Stadionul Portul
- Interactive map of Stadionul Portul
- Address: Bulevardul 1 Mai
- Location: Constanța, Romania
- Coordinates: 44°09′50.7″N 28°38′02.6″E﻿ / ﻿44.164083°N 28.634056°E
- Owner: Port of Constanța
- Operator: Portul Constanța
- Capacity: 10,000 (0 seats)
- Surface: Grass

Construction
- Opened: 1970s
- Renovated: 2023
- Closed: 2020–2023

Tenant
- Portul Constanța (1970–2020, 2024–present)

= Stadionul Portul =

Stadium in Romania

Stadionul Portul is a multi-purpose stadium in Constanța, Romania, situated inside the Port of Constanța.

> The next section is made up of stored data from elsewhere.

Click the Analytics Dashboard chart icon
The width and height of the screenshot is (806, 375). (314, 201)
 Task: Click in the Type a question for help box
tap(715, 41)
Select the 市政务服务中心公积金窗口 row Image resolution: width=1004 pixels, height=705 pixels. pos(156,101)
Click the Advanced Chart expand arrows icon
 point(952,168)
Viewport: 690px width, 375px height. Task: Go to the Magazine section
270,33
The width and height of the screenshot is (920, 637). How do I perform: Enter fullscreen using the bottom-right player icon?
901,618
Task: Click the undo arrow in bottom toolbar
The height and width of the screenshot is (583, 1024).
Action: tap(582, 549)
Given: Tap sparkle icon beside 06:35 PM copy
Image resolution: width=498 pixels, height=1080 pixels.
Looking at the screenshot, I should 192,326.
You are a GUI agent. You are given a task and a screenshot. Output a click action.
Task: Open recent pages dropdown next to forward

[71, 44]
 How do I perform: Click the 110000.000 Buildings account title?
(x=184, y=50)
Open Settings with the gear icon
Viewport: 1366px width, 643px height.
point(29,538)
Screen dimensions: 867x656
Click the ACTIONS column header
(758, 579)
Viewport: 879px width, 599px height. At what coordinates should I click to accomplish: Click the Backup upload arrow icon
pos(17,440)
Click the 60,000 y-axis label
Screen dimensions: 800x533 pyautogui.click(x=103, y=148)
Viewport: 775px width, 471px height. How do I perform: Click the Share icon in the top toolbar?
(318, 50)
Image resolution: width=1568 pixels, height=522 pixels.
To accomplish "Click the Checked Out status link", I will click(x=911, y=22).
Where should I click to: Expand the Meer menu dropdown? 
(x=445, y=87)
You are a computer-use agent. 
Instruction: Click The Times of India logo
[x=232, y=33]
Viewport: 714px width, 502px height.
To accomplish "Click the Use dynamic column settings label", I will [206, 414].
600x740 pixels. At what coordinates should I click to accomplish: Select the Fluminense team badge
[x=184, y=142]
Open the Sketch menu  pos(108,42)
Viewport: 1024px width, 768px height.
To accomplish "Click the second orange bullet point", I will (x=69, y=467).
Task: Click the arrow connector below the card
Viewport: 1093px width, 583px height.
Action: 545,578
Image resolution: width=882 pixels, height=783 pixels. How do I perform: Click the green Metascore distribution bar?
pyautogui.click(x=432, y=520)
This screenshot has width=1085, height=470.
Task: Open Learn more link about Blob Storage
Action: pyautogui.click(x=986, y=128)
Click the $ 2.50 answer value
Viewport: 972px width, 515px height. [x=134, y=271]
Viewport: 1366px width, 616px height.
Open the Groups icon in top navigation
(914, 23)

It is currently used mostly for football matches and is the home ground of Portul Constanța, team of the Port and has a capacity of 10,000 people on terraces. The stadium was opened during the 1970s, replacing the old 8th May Stadium, legendary stadium of Constanța, opened in 1948.

Between 2020 and 2023, the stadium was closed for sports competitions and was used as a Modular Hospital during the COVID-19 pandemic. It was re-opened in 2023 and needed some renovation works.